Exercise instructions:
Replace "sidebar" with "side panel" in the stretch from the line containing "Given: View June 2023 archive" through the line containing "coord(1548,397)". Return only those lines, with everything else unchanged.

Source data:
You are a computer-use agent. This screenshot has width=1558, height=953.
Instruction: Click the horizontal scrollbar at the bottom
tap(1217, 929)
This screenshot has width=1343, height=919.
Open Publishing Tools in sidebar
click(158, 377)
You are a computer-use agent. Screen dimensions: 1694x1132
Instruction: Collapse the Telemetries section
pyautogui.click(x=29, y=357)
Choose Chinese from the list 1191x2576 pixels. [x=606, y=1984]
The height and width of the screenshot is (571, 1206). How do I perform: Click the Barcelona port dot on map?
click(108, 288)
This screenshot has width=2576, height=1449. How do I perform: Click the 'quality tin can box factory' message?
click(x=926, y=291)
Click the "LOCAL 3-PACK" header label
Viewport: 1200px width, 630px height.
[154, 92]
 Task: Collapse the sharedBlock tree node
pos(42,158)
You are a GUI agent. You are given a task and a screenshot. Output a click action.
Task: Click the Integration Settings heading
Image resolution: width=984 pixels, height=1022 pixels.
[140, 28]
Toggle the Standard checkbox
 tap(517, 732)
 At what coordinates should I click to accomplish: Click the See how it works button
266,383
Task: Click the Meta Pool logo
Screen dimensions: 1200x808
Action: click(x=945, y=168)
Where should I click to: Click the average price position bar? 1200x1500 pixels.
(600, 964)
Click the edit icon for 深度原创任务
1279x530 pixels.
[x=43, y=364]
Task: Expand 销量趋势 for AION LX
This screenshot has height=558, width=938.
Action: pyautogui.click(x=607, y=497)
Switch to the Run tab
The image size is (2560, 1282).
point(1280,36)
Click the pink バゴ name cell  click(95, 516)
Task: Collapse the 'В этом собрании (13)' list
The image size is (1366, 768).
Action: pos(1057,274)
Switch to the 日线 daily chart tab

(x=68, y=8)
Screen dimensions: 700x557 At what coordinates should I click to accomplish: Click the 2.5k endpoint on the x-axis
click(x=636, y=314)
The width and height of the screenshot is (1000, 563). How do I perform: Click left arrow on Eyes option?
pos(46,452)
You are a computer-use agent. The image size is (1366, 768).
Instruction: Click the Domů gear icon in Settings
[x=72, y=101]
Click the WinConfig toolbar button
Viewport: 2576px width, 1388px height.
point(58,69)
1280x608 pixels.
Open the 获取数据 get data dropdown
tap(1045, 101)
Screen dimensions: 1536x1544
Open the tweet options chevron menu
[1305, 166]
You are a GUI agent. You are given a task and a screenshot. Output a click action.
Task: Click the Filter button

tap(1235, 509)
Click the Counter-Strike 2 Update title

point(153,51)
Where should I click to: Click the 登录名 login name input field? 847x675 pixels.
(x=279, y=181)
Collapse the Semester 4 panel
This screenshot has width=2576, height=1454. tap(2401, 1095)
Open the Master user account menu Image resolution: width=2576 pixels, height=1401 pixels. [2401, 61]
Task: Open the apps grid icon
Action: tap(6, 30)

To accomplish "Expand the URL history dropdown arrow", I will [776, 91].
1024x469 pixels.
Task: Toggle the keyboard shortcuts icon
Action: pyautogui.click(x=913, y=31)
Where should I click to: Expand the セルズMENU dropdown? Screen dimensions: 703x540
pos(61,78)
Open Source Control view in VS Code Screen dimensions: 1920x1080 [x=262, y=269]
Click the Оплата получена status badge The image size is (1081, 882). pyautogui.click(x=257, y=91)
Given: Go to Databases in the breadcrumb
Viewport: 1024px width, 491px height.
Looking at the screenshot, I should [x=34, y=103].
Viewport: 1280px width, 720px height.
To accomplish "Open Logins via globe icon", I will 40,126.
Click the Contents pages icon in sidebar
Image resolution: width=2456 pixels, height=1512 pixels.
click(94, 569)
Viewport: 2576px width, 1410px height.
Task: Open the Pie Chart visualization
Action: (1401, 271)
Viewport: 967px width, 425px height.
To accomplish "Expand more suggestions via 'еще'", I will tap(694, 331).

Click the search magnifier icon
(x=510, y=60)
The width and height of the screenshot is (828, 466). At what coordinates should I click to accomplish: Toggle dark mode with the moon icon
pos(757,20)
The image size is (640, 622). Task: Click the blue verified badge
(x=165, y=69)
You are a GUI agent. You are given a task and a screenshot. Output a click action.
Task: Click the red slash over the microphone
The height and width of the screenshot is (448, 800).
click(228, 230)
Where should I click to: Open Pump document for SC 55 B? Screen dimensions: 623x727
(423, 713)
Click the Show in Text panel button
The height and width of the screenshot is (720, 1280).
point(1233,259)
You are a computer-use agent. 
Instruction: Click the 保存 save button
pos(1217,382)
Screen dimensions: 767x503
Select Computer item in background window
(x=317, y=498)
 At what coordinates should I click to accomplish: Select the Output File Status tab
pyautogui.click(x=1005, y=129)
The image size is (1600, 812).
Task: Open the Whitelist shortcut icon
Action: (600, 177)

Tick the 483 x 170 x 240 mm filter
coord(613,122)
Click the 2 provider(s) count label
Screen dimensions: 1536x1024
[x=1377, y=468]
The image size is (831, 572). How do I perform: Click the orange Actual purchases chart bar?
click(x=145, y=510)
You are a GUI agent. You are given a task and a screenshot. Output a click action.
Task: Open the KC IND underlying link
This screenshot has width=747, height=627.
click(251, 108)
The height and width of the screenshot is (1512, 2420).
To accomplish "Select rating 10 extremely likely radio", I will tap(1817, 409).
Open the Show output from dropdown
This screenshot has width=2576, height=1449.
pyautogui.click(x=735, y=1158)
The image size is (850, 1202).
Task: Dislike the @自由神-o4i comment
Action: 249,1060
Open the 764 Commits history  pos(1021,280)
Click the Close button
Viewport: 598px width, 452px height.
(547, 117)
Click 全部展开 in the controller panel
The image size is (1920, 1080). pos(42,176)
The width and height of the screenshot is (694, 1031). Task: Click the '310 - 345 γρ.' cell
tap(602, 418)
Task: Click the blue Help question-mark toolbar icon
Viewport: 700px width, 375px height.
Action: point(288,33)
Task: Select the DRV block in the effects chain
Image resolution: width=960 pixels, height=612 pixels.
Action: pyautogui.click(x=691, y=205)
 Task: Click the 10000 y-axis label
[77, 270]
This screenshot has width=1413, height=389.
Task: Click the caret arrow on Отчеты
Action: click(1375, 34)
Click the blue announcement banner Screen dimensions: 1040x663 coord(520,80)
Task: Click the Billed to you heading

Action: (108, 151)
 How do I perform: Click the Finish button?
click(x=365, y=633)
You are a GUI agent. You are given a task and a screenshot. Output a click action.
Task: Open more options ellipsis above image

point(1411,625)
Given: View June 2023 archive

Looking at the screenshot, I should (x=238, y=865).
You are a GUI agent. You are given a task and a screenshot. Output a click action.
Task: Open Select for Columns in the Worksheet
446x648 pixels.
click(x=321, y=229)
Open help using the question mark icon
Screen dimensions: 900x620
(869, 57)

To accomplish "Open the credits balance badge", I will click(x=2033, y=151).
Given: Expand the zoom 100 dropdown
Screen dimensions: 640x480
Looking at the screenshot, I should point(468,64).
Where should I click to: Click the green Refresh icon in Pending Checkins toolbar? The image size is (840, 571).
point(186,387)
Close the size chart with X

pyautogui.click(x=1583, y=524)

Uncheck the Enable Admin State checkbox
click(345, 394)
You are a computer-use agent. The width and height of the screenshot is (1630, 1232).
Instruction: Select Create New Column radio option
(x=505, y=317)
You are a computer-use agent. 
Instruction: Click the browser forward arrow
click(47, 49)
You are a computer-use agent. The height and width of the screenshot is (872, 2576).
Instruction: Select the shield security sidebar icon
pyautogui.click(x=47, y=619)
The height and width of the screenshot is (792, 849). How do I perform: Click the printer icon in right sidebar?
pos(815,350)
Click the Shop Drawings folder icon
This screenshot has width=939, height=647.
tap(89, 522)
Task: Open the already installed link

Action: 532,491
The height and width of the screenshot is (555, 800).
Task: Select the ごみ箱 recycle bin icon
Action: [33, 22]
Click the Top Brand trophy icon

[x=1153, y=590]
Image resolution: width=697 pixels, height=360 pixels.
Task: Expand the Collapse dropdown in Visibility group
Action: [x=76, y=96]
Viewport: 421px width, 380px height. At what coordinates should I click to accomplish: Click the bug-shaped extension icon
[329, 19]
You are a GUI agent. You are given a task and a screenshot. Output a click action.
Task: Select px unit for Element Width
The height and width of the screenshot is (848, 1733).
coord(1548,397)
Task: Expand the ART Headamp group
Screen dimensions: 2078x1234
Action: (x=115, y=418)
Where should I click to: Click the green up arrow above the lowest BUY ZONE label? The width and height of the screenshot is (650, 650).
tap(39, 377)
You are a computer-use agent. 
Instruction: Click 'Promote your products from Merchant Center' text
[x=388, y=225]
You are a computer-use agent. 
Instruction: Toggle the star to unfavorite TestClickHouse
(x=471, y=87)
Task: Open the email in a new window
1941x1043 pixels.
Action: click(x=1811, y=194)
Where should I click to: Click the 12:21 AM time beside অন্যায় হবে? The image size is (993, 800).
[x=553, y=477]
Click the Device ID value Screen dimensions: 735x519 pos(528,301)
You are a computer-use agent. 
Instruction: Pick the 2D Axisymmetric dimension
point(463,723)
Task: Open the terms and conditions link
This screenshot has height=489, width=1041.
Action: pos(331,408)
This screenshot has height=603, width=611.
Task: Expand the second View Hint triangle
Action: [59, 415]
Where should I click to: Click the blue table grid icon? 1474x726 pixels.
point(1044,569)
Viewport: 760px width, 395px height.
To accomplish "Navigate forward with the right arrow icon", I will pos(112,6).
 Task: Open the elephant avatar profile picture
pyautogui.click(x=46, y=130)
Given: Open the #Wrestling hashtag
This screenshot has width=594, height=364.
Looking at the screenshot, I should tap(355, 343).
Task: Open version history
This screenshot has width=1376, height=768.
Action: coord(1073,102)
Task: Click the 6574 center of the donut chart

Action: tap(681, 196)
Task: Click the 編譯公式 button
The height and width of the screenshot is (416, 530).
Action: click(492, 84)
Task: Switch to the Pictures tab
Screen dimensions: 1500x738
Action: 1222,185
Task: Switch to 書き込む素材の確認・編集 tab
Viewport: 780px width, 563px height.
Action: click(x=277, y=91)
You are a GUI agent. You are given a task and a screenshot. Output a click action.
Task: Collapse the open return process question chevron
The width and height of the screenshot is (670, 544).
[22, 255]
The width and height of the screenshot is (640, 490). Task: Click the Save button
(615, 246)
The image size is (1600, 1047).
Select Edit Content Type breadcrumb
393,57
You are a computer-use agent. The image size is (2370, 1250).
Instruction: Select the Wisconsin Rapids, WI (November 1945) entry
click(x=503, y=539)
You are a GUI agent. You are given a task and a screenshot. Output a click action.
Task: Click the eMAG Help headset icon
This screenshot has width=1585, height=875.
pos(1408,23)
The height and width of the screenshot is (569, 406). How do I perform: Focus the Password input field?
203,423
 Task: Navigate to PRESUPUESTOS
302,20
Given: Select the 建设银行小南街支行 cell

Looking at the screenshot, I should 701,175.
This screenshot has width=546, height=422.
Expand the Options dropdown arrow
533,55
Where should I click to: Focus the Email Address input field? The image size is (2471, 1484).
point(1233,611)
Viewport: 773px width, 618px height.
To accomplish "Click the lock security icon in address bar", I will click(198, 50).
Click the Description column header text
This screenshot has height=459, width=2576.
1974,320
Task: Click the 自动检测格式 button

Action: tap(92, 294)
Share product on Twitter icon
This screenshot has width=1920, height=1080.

Problem solution:
Given: View June 2023 archive

Looking at the screenshot, I should (x=238, y=865).
You are a GUI agent. You are given a task and a screenshot. Output a click action.
Task: Open Select for Columns in the Worksheet
446x648 pixels.
click(x=321, y=229)
Open help using the question mark icon
Screen dimensions: 900x620
(869, 57)

To accomplish "Open the credits balance badge", I will click(x=2033, y=151).
Given: Expand the zoom 100 dropdown
Screen dimensions: 640x480
Looking at the screenshot, I should point(468,64).
Where should I click to: Click the green Refresh icon in Pending Checkins toolbar? The image size is (840, 571).
point(186,387)
Close the size chart with X

pyautogui.click(x=1583, y=524)

Uncheck the Enable Admin State checkbox
click(345, 394)
You are a computer-use agent. The width and height of the screenshot is (1630, 1232).
Instruction: Select Create New Column radio option
(x=505, y=317)
You are a computer-use agent. 
Instruction: Click the browser forward arrow
click(47, 49)
You are a computer-use agent. The height and width of the screenshot is (872, 2576).
Instruction: Select the shield security side panel icon
pyautogui.click(x=47, y=619)
The height and width of the screenshot is (792, 849). How do I perform: Click the printer icon in right side panel?
pos(815,350)
Click the Shop Drawings folder icon
This screenshot has width=939, height=647.
tap(89, 522)
Task: Open the already installed link

Action: 532,491
The height and width of the screenshot is (555, 800).
Task: Select the ごみ箱 recycle bin icon
Action: [33, 22]
Click the Top Brand trophy icon

[x=1153, y=590]
Image resolution: width=697 pixels, height=360 pixels.
Task: Expand the Collapse dropdown in Visibility group
Action: [x=76, y=96]
Viewport: 421px width, 380px height. At what coordinates should I click to accomplish: Click the bug-shaped extension icon
[329, 19]
You are a GUI agent. You are given a task and a screenshot. Output a click action.
Task: Select px unit for Element Width
The height and width of the screenshot is (848, 1733).
coord(1548,397)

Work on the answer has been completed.